What is needed are places of inclusion, where Italians from different social groups, immigrants and young people can coexist. In Northern Europe, social housing has more space than in Italy. These are homes built by private individuals and rented at prices higher than public housing, but lower than the market. In Eindhoven, Holland, Boeri’s studio created Trudo, the first Vertical Forest in social housing.

Cities of the future: fewer cars on the move, cleaner air

Is it possible to live in a metropolis without a car? Tokyo – 13 million inhabitants – has succeeded. There are cars, of course, but parking spaces in the city are few and expensive, and it is strictly forbidden to park on the street. With super efficient public transport, which moves 30 million commuters by train every day, using the car makes no sense. In Milan, as in other Italian cities, too many cars enter every day (over 800 thousand). Traveling by car is an obligation when there are no alternatives competitive to get to the job. But car traffic is the main cause of poor air quality.
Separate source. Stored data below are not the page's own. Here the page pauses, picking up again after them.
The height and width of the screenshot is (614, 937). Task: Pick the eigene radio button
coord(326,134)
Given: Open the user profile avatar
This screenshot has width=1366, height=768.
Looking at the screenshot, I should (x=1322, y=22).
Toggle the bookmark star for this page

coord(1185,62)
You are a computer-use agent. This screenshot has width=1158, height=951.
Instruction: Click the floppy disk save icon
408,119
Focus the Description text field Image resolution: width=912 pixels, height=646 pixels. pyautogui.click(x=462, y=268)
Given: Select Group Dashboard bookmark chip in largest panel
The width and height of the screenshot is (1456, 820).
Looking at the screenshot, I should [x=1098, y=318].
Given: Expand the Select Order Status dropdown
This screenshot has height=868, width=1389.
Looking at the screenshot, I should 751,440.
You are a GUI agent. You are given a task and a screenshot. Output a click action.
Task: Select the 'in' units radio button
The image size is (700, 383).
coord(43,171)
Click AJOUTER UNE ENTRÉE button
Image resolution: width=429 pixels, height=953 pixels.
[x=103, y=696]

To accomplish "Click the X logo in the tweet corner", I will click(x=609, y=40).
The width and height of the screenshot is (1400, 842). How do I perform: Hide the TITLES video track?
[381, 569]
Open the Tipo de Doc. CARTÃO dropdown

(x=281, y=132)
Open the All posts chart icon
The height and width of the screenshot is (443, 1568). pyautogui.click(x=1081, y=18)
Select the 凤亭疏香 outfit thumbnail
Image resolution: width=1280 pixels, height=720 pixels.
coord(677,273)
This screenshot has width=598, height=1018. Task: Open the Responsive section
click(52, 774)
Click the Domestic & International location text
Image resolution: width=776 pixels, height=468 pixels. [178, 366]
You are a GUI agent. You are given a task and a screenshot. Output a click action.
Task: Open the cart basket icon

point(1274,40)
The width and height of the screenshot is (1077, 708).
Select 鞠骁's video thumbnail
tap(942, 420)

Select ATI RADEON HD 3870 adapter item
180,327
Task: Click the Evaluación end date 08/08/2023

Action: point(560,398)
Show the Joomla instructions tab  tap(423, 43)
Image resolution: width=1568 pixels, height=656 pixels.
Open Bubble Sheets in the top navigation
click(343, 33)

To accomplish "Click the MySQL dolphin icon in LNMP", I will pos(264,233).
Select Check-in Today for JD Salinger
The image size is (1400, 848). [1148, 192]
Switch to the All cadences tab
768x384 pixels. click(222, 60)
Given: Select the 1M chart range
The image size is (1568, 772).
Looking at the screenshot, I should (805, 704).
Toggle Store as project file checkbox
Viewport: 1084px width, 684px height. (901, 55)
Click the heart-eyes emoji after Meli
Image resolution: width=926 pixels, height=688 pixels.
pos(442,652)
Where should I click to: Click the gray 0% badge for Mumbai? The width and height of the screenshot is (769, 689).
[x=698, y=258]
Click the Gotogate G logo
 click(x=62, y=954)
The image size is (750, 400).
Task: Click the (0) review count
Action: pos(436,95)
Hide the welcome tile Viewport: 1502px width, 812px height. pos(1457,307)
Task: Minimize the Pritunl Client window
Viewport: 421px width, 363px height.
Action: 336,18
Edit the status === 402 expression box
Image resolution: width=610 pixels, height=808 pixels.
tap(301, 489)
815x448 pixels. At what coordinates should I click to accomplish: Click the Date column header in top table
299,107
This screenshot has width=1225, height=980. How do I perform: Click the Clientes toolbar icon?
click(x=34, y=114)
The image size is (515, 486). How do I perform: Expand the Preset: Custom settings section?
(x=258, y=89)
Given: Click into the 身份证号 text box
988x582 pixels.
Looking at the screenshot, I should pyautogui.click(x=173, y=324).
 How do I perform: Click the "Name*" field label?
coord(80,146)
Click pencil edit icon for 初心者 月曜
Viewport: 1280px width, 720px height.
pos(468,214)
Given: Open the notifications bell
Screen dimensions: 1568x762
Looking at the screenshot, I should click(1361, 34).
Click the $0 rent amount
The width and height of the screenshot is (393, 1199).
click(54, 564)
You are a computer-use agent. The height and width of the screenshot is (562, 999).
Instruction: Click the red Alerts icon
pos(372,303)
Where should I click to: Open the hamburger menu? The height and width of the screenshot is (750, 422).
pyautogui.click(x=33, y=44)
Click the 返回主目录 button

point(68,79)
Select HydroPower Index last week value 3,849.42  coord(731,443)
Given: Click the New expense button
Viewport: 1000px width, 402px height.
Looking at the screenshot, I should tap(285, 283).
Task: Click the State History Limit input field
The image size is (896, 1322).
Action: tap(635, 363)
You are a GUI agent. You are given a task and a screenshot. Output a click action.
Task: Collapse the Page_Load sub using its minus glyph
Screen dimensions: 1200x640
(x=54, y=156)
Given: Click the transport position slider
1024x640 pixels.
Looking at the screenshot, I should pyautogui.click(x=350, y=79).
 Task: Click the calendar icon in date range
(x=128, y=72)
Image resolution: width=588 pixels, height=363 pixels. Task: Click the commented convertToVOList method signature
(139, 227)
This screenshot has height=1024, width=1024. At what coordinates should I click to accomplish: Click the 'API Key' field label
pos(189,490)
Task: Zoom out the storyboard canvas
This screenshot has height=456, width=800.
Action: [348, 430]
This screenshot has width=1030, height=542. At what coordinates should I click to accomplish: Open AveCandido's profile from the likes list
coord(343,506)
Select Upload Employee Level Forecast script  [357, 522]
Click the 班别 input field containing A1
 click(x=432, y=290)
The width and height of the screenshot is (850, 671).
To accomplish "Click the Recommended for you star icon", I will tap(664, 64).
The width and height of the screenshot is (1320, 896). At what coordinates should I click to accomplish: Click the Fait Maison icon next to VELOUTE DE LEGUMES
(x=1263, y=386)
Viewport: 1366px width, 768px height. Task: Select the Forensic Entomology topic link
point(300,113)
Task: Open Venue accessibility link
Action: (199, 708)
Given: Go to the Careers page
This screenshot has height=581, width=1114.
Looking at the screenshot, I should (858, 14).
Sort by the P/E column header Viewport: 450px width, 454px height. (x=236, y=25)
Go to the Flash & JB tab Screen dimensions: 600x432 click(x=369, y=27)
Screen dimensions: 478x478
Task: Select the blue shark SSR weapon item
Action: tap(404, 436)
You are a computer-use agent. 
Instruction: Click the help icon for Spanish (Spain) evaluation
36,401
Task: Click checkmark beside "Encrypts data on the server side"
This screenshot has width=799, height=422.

«According to a study, 73 thousand people die prematurely in Italy every year due to particulate matter (PM 2.5), of which 40 thousand in the Po Valley» explains Anna Gerometta, president of Cittadini per l’aria. «To these people must be added the sick people who weigh on the public health budget. Activating measures to improve the air would also have economic benefits.” It’s not just fine particles that poison our lungs. According to a survey by Cittadini per l’aria, nitrogen dioxide in Lombardy is equal to 44.8 micrograms per cubic meter on average, a concentration that exceeds the WHO guidelines by four times and even the most permissive limit of the Directive European Union on air quality.

More efficient transport

In a letter sent to the mayors last March, 14 thousand pediatricians and neonatologists denounced the negative effects that exposure to air pollutants has on children, in particular on the lungs and central nervous system. Where measures have been taken to pedestrianize the streets in front of schools, nitrogen dioxide levels have dropped. According to Gerometta, change is possible. With an efficient public transport system (London and Berlin are virtuous examples), with interchange car parks where you can leave your car to take the metro or electric bike, encouraging active mobility with cycle paths, establishing pedestrian or low speed zones (20 km per hour) near schools, setting the limit of 30 km per hour without prejudice to the traffic axes, increasing the trees…

The problem is complex and to improve it is necessary to intervene on everything that generates harmful emissions: the use of wood for heating, intensive agriculture and livestock farming. Our politicians need to have a far-sighted visionwhich truly considers public health as an asset to be protected and intervenes to strengthen railways and public transport, rather than favoring cars and road transport.